Detainee Dr. Ibrahim Alyamany's has completed a year of his open ended peaceful hunger strike in objection to his violated rights demanding his freedom. His strike is his resistance and expression of opinion chartered in the Egyptian constitution in articles 55 and 65 allowing hunger strikes as a free form of expression which the nation should fully respect.
Human Rights Monitor has been observing closely the Medical student's situation since he began his hunger strike last year objecting to the inappropriate prison conditions and calls for his release. Detainees are deprived of their most basic rights in both the Tora and Wady Notron Prisons and others prompting him to continue his hunger strike.
Alyamany's was arrested August 17, 2013 during the Fatth Mosque incidents which followed the brutal dispersal of the Rabaa and Nahda peaceful sit ins. Alyamany's had convinced a leading interior minister official that he would speak to the people inside the Fatth mosque who were surrounded and locked in for 12 hours and threatened with live bullets and tear gas canisters to leave the mosque with guarantees that they would neither be harmed nor arrested. Despite promises he was the first to be arrested and taken to the Azbakeya station and later to the Wady Notron Prison and then moved again to Tora Prison.
His health deteriorated behind bars and he was taken to the Tora Prison Hospital because of his deteriorating health which threatened his life in the beginning of January and he faced further violations which affected his health even more. He was moved to solitary confinement last December and was beaten and dragged and he vomited blood during the torture sessions. Tora Prison administration also confiscated his personal belongings hoping he would end the hunger strike.
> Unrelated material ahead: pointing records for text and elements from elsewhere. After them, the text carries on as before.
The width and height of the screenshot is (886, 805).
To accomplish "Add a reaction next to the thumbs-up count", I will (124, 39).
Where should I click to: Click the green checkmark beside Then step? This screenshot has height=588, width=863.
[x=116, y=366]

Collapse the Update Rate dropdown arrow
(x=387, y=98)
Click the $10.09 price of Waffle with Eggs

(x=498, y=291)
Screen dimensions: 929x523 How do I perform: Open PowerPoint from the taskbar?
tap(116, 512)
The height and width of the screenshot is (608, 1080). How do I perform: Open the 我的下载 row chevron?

For its part HRM expresses its deep concern for Alyamany's wellbeing stressing that each individual has the right to live a free and peaceful life. It calls on the Egyptian authorities to respect the ratified international convention regarding political and civil life and the agreement regarding prisoners' wellbeing without torture. It stresses it is the prison administrations responsibility to protect the prisoners and to advocate freedom free from torture and ill treatment in addition to safeguarding the detainees dignity and humanity.